Chu Heying, Chen Xudong, Wang Huaqi, Du Yuwen, Wang Yuanyuan, Zang Wenqiao, Li Ping, Li Juan, Chang Jingxia, Zhao Guoqiang, Zhang Guojun
Department of Respiratory Medicine, The First Affiliated Hospital of Zhengzhou University, No.1 Jianshe Road, Zhengzhou, 450052, Henan, China.
Tumour Biol. 2014 Apr;35(4):3487-94. doi: 10.1007/s13277-013-1460-1. Epub 2013 Nov 29.
Our previous studies have showed that metastasis-associated protein 3 (MTA 3) is overexpressed in non-small cell lung cancer (NSCLC) tissue, and increased MTA3 mRNA levels is a risk factor of lymph node metastasis. Using bioinformatics analyses, we found that MTA3 was a potential target of miR-495. However, the pathophysiological role of miR-495 and its relevance to the growth and development of NSCLC have yet to be investigated. The purpose of this study was to elucidate the molecular mechanisms by which miR-495 acts as a tumor suppressor in NSCLC. qRT-PCR data showed significant downregulation of miR-495 in 56 NSCLC tissue samples and 5 lung cancer cell lines, compared with their adjacent normal tissue; furthermore, western blotting analysis revealed MTA3 protein was overexpressed in the tumor samples compared with the matched adjacent normal tissue. MiR-495 was shown to not only inhibit the proliferation of lung cancer cells (A549 and Calu-3) but also to inhibit cell migration in vitro. Using western blotting and luciferase assays, MTA3 was identified as a target of miR-495. These findings suggest the importance of miR-495 targeting of MTA3 in the regulation of lung cancer growth and migration.

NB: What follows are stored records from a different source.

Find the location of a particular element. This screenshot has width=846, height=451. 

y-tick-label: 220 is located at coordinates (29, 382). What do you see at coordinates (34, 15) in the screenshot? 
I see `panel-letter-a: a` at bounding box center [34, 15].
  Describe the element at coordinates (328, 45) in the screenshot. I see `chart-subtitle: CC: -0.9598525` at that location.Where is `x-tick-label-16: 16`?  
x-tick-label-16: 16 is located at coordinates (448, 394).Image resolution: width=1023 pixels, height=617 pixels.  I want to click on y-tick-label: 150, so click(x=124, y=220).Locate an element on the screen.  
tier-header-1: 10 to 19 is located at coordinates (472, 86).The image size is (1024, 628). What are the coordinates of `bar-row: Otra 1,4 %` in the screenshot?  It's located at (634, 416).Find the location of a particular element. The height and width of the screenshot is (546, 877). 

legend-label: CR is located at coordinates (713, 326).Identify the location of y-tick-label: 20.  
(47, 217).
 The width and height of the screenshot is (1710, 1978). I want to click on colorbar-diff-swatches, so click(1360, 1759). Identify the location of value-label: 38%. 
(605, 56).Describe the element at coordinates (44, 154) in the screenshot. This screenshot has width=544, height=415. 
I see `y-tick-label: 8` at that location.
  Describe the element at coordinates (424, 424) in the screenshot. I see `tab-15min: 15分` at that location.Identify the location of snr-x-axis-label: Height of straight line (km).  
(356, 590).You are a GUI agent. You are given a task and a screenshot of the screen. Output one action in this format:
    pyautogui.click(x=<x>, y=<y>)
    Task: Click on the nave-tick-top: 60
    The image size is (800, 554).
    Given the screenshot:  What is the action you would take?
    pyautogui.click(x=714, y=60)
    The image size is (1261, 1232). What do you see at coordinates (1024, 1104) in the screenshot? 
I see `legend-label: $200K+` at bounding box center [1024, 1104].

我们之前的研究表明,转移相关蛋白3(MTA 3)在非小细胞肺癌(NSCLC)组织中过表达,且MTA3 mRNA水平升高是淋巴结转移的一个危险因素。通过生物信息学分析,我们发现MTA3是miR - 495的一个潜在靶点。然而,miR - 495的病理生理作用及其与NSCLC生长发育的相关性尚未得到研究。本研究的目的是阐明miR - 495在NSCLC中作为肿瘤抑制因子发挥作用的分子机制。qRT - PCR数据显示,与相邻正常组织相比,56例NSCLC组织样本和5种肺癌细胞系中miR - 495显著下调;此外,蛋白质印迹分析显示,与匹配的相邻正常组织相比,肿瘤样本中MTA3蛋白过表达。结果表明,miR - 495不仅能抑制肺癌细胞(A549和Calu - 3)的增殖,还能在体外抑制细胞迁移。通过蛋白质印迹和荧光素酶测定,确定MTA3是miR - 495的一个靶点。这些发现表明miR - 495靶向MTA3在调节肺癌生长和迁移中具有重要作用。